-- Start Material supplied --

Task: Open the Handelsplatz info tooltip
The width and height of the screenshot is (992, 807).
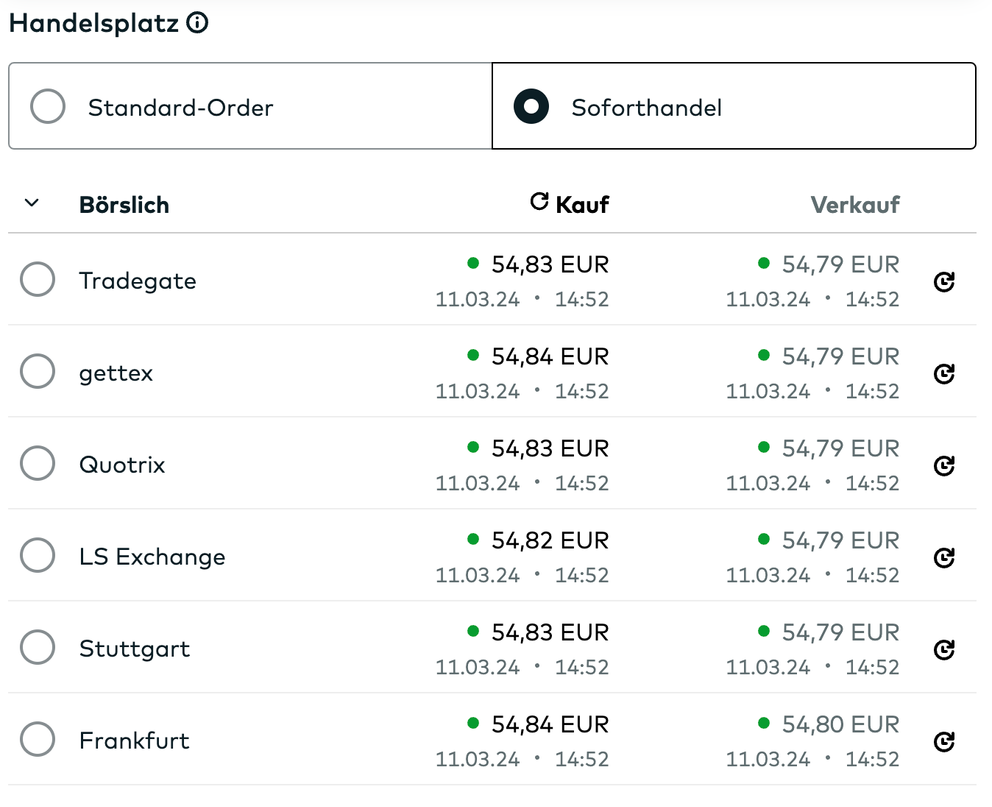Action: [x=197, y=21]
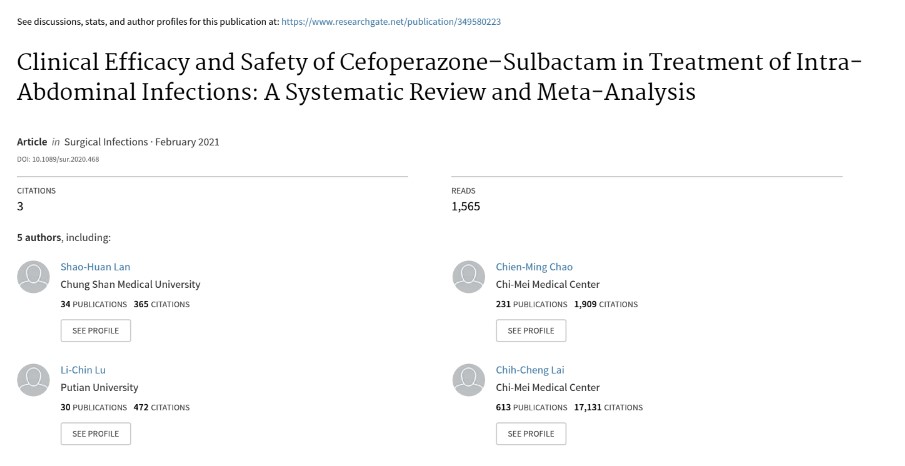Select the Surgical Infections journal name
The width and height of the screenshot is (905, 466).
point(106,142)
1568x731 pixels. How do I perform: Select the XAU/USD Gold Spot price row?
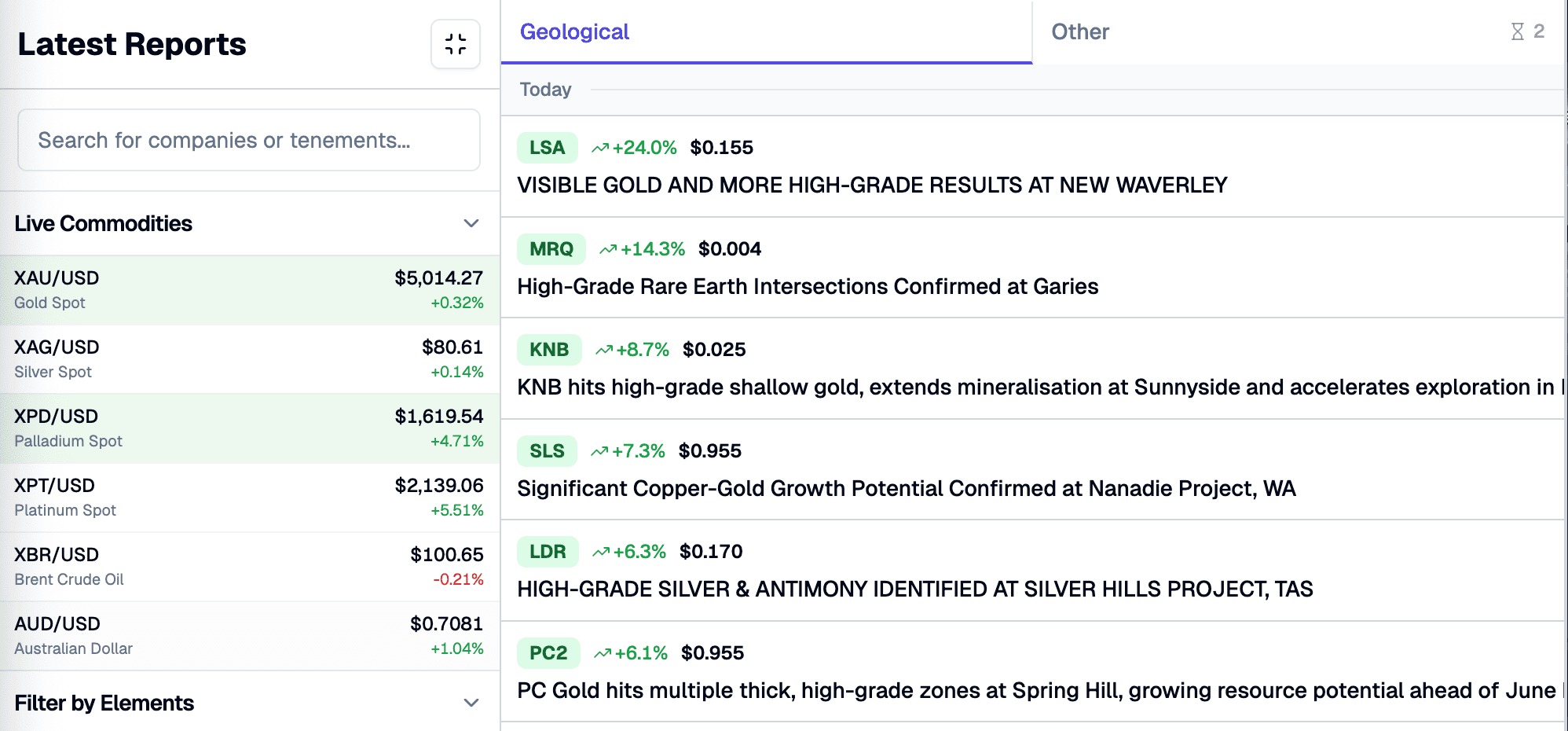pyautogui.click(x=249, y=289)
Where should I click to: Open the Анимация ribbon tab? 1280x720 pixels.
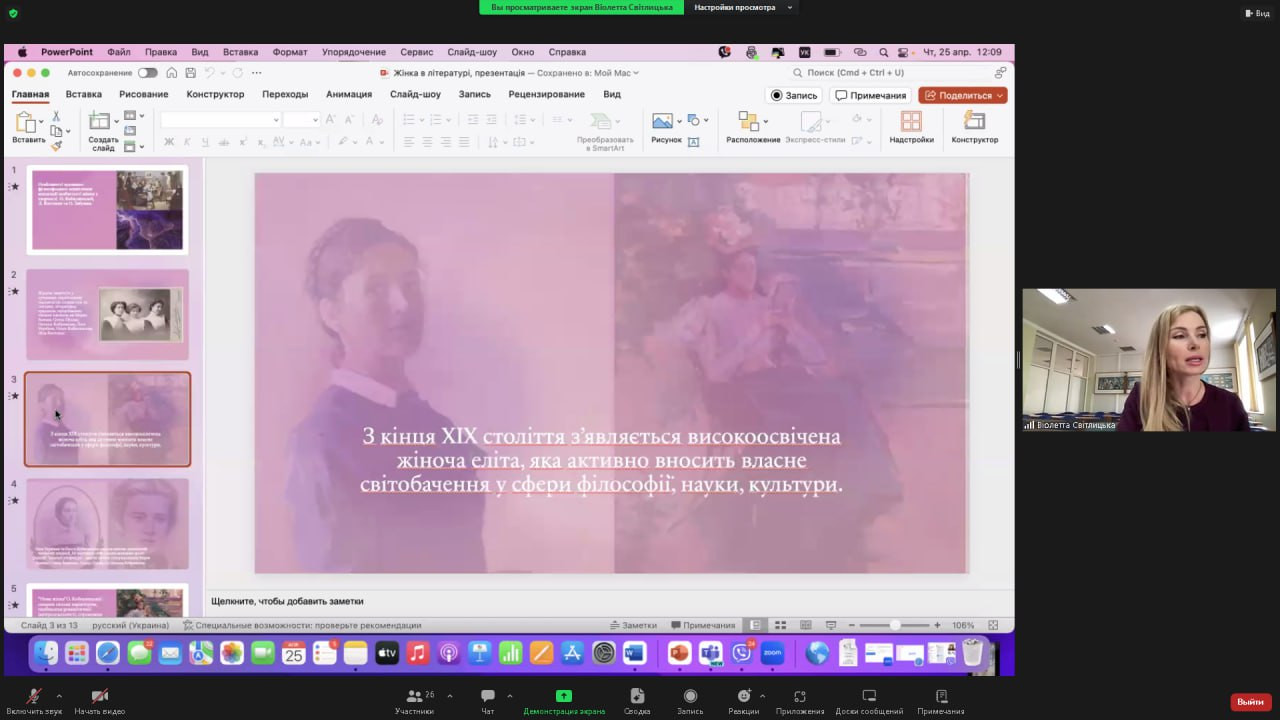(x=348, y=94)
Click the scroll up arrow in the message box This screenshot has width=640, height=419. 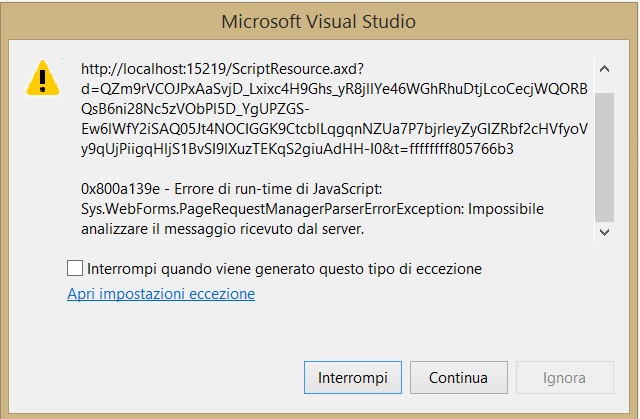604,69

-- End Material supplied --

Task requirements
Please count how many lines of the material contain the string "pixels", with case counting, and reply with that number only.

The reply
2